He explained that wind resources were not credited with any
capacity and solar was given almost zero capacity credit,
recognizing that these resources are not reliable during peak
demand times. This approach was taken to ensure that the
analysis accounts for reliability concerns, ensuring that there
would be no over-reliance on intermittent renewable sources like
wind and solar for grid stability.
4:38:22 PM
MR. DENHOLM moved to slide 33 and highlighted a "scary" graph
that illustrates the shift in how the power system will operate
in 2040. The graph shows that, on an hourly basis, between zero
and nearly 100 percent of electricity demand will be met by wind
and solar, particularly inverter-based technologies. This shift
requires new methods for monitoring the grid, responding to
variability, and integrating new hardware. He emphasized that
while this transition presents challenges, there are successful
examples, such as Kauai in Hawaii, and the committee would
benefit from a trip to Kauai, which has been operating with over
90 percent of its electricity from renewables for years.
Although Kauai's grid is smaller and primarily solar-based, it
demonstrates the technical feasibility of achieving high
renewable penetration. MR. D acknowledged that the transition is
difficult, but the resulting savings, including the estimated
$100 million annually, make it a worthwhile goal.
4:40:33 PM
SENATOR KAUFMAN asked whether the modeling of wind energy took
into account the observation that the stillest days, which often
have low wind production, tend to coincide with the coldest
days, which are peak demand periods.
4:40:55 PM
MR. DENHOLM moved to slide 32 and spoke to a graph that
demonstrates wind production at a low point. He explained that
the modeling does account for periods with low wind production,
such as the evening of December 13, when wind production dropped
almost to zero. He explained that there are several instances
where this occurs, especially during the worst combination of
high demand and low wind. While some periods show lower demand,
there are indeed instances where wind production drops off
significantly.
4:41:34 PM
SENATOR KAUFMAN asked about the duck curve, a situation often
observed with solar generation, where there's an oversupply of
electricity during midday.

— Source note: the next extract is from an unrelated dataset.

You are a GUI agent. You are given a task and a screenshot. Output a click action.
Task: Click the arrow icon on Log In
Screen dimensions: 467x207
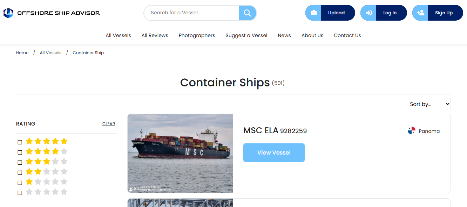pos(369,13)
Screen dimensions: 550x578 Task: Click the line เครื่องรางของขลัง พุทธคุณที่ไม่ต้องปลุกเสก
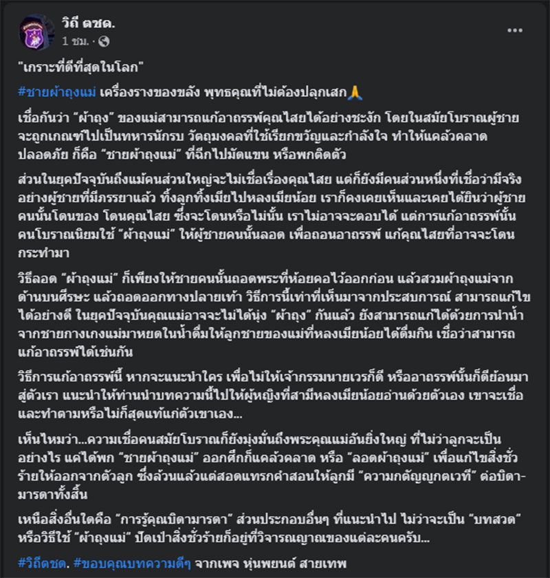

He mentioned hearing about this
condition in Hawaii and noted that it typically occurs when
solar generation peaks. He inquired whether he had further
thoughts on this issue.
4:42:04 PM
MR. DENHOLM moved to slide 33 explained that his group was the
first to observe the now-known "duck curve" phenomenon, though
it was named by the California ecosystem operator. He clarified
that the duck curve phenomenon occurs when solar energy
saturates the grid during midday, leading to periods where
additional solar generation has no value. While storage
technology has helped mitigate this issue, it remains a concern
in regions with high solar capacity like California. In Alaska,
however, the solar resource isn't large enough to generate a
duck curve, but a similar issue exists with wind and solar
overproduction. The capacity of wind and solar exceeds what can
be used during certain times, leading to marginal curtailment.

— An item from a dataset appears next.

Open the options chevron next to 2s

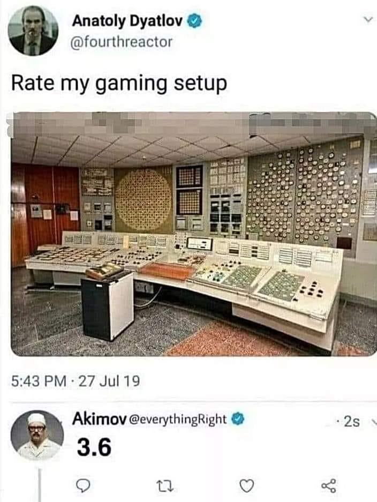click(373, 421)
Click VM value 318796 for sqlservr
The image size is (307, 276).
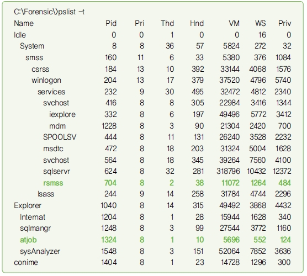pos(228,172)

He referred to a graph illustrating hours where wind and solar
production exceeds demand and noted that even though production
doesn't hit 100 percent, there are times when wind and solar
energy is effectively wasted, as shown by periods reaching 97
percent generation but still unable to fully utilize all
available energy.
4:44:13 PM
MR. DENHOLM moved to slide 35 and discussed the integration
costs associated with variable renewable resources, noting that
tens of millions of dollars in additional costs arise from
integrating these resources into the grid. He explained that the
left side of the graph lists these costs, with a significant
portion attributed to operating reserves, often referred to as
spinning reserves, though the term is outdated as reserves are
increasingly provided by batteries. Batteries, while not
"spinning," incur costs related to their use and the need to
maintain them as underutilized assets. He highlighted that the
opportunity cost of not utilizing these batteries for grid
benefits, just in case wind stops blowing, is a real expense.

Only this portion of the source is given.